I want to give this speech to my whole family. I never find myself doing the thing I love before 2016. My life was full of confusion, depression, stressed, pain, guilt, and a lot more. Until nothing hit me harder than life then everything changed. I want to share my life experienced in the hardest situations, who always stay and never give up on me during those hard time.
I didn’t blame the year, but around 2014 and 2015 was not nice to me. The reason was that I met car accident in December 2014 after everything get fixed, my neighborhood reversed her car to touch the front of my car again in May 2015. In November, last year my grandfather started to question how I am doing at school and my major and asking why I am still at Lone Star College almost four years. The reason behind all of that messed was I found myself study the major that I don’t like at all, but I never dare to tell that to my family. I don’t want to kill their dream of wanted me to become a pharmacist one day. I keep taking the classes that I have no motivation to push myself up to the point I need to be and made unwanted grade over and over.

WHAT TO DO |
(1) Set down, word for word, the part of the family speech that opens with the words containing "I didn’t blame" and closes with "over and over.".
(2) Extend the family speech past its final sentence, keeping the same first-person voice.

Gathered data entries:

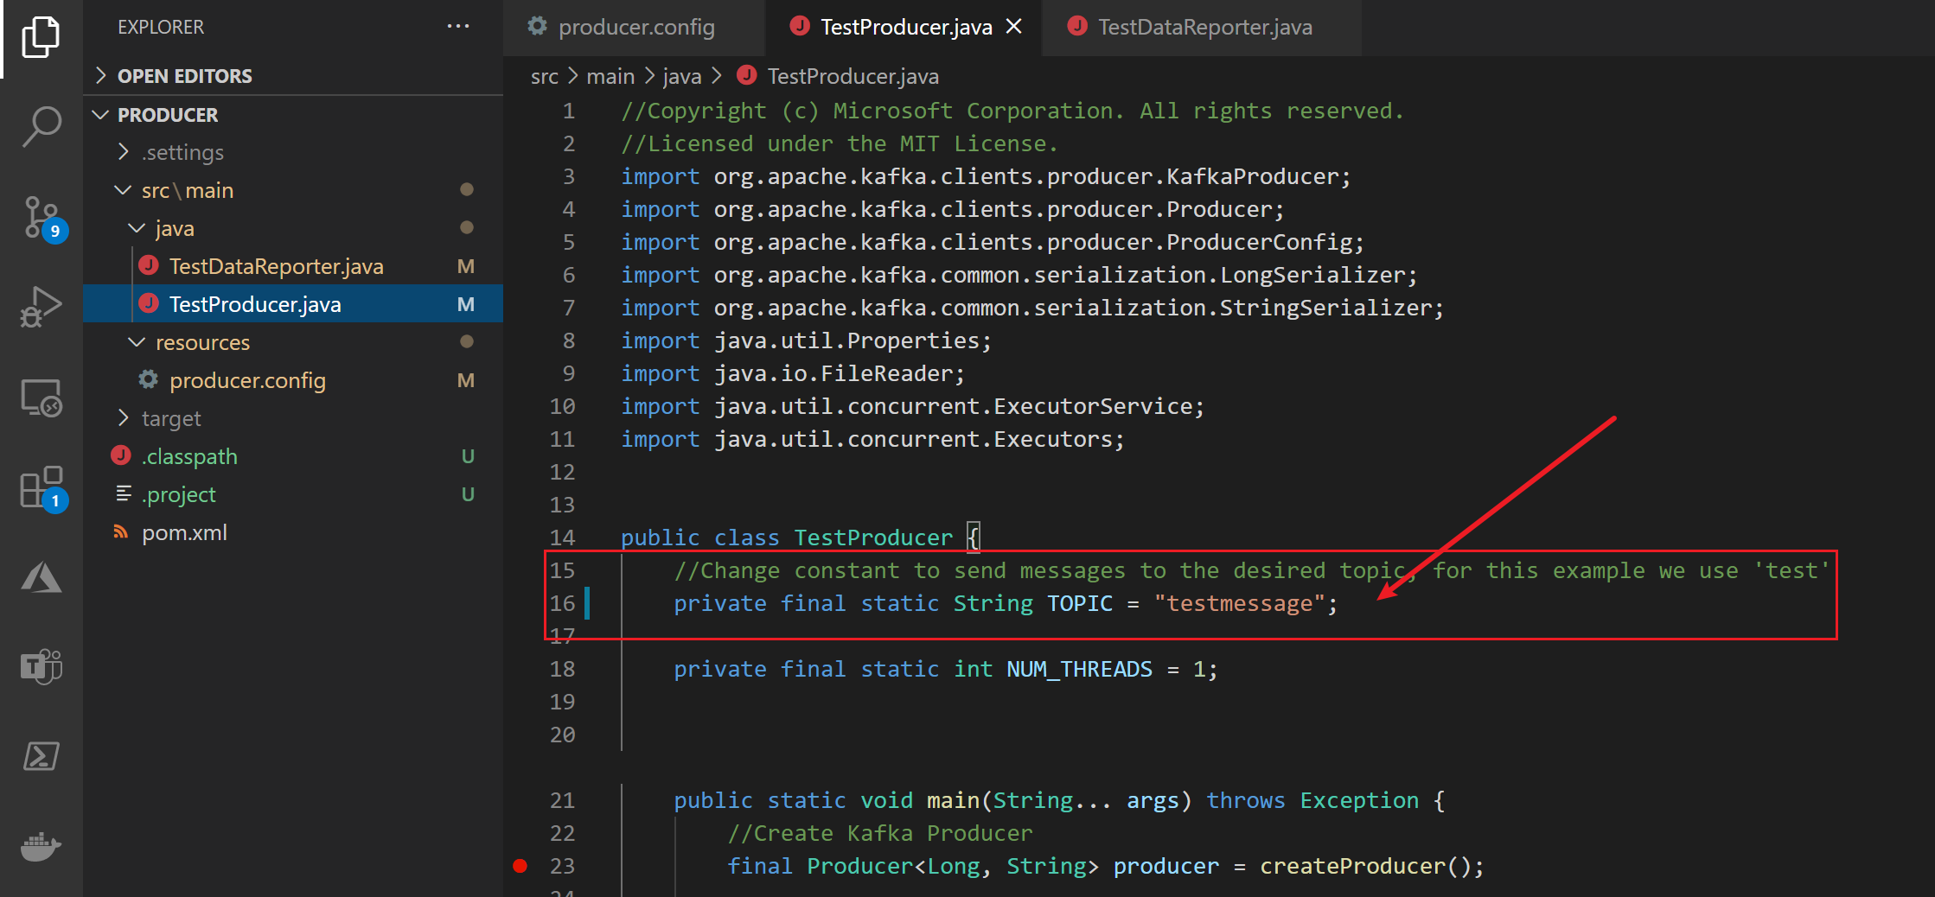Collapse the PRODUCER folder section

pyautogui.click(x=167, y=115)
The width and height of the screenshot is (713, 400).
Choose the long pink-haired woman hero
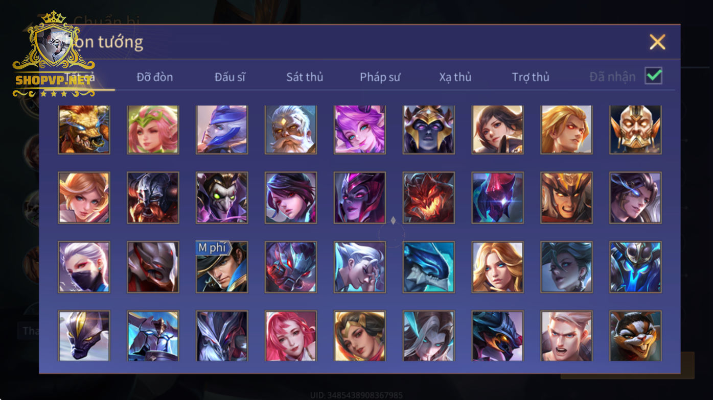tap(290, 336)
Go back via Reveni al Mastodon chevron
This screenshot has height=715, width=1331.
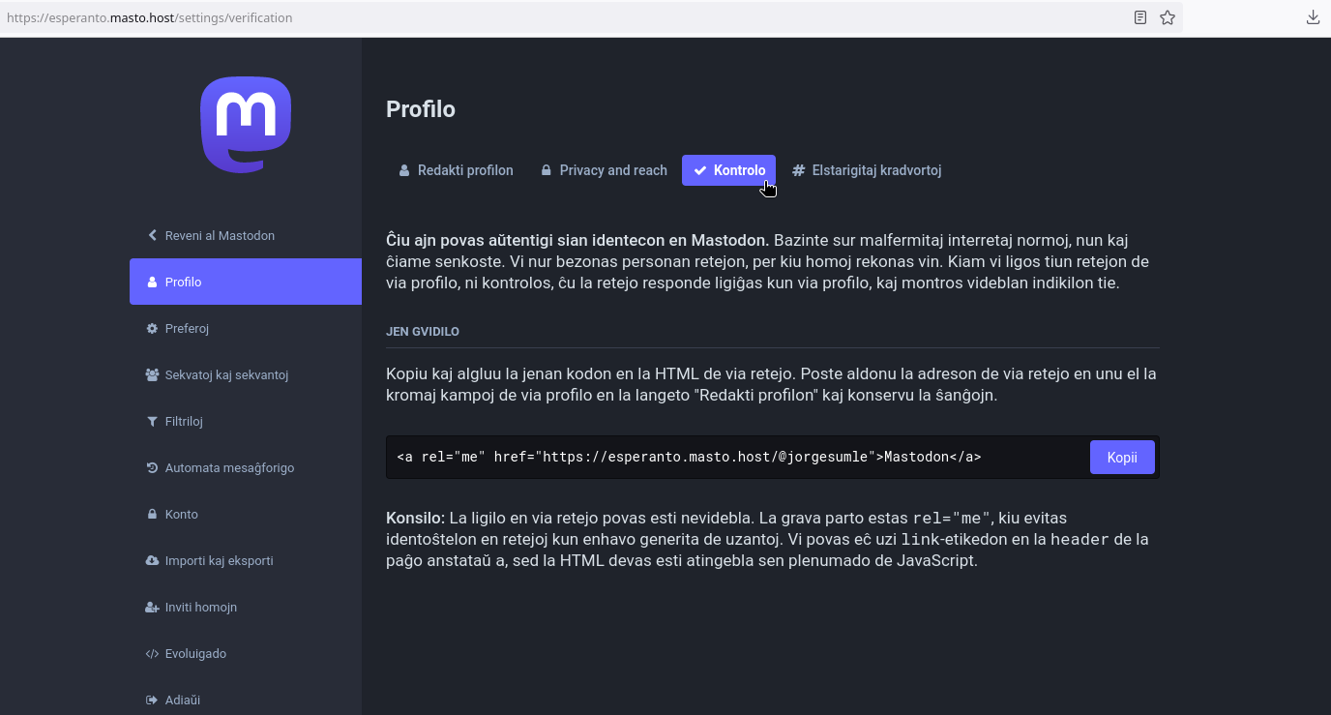point(152,236)
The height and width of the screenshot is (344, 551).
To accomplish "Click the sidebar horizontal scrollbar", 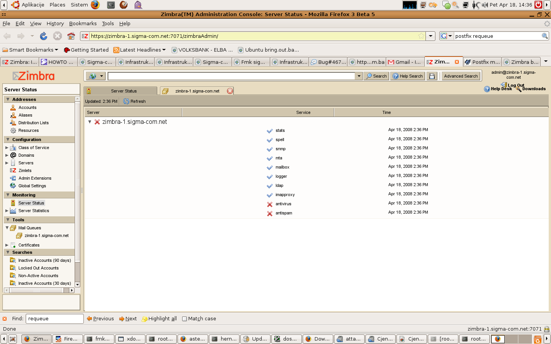I will tap(36, 290).
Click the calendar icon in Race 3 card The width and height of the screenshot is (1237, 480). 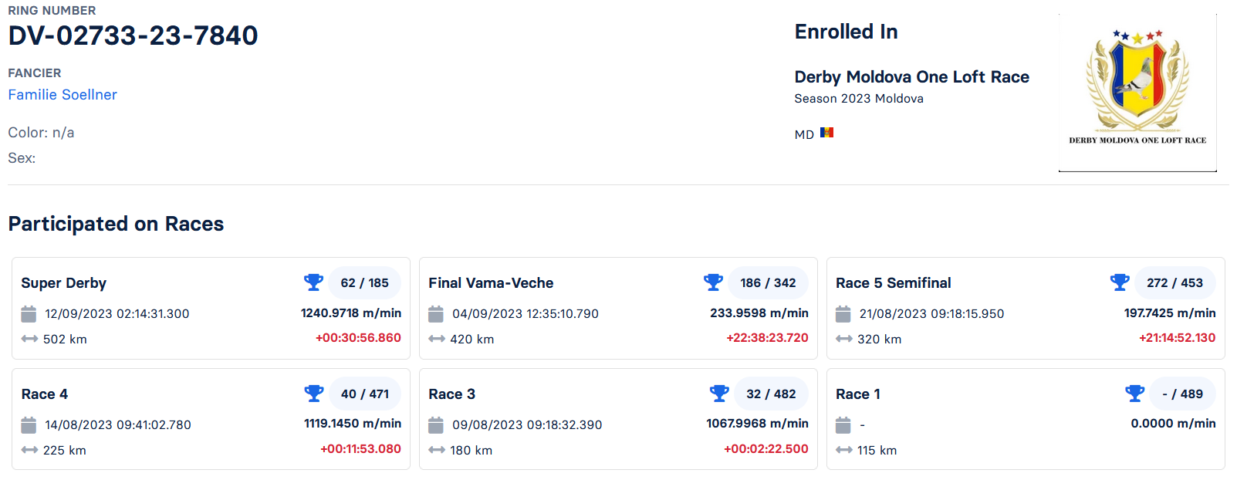click(436, 425)
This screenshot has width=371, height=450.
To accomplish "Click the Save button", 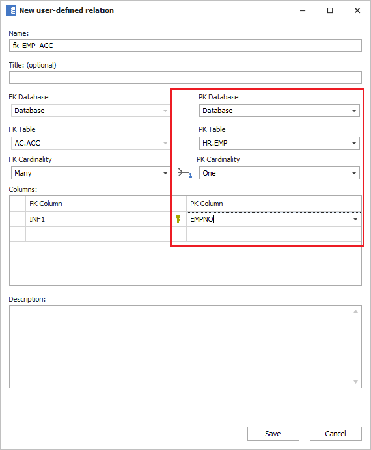I will pyautogui.click(x=273, y=434).
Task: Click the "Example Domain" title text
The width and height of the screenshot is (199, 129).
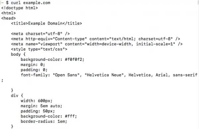Action: pos(45,23)
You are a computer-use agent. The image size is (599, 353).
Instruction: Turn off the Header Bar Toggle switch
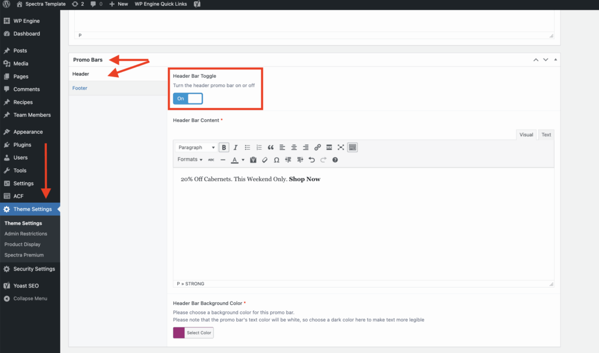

EXPECTED RESULTS |
(1)
I didn’t blame the year, but around 2014 and 2015 was not nice to me. The reason was that I met car accident in December 2014 after everything get fixed, my neighborhood reversed her car to touch the front of my car again in May 2015. In November, last year my grandfather started to question how I am doing at school and my major and asking why I am still at Lone Star College almost four years. The reason behind all of that messed was I found myself study the major that I don’t like at all, but I never dare to tell that to my family. I don’t want to kill their dream of wanted me to become a pharmacist one day. I keep taking the classes that I have no motivation to push myself up to the point I need to be and made unwanted grade over and over.

(2)
I never take any actions to fix those consequences or discuss with anyone even my family. I keep living in the kind of situations that I have no power to move on. I keep thinking that no one will understand me, and wake up each day to repeat the same boring life. It was the worst nightmare I ever have. Until one night around 9pm, I got a phone called from my aunt that I need to be at her house after work. When I got to her house, there are four people who waiting for me. They started to ask how I did in school so far, and when I will plan to transfer to another school like the university to finish my degree. I was scared, angry, and out of control at that time due to their questions. It turns out that they need to see my grade, so they can help, and move me forward to achieve my dream.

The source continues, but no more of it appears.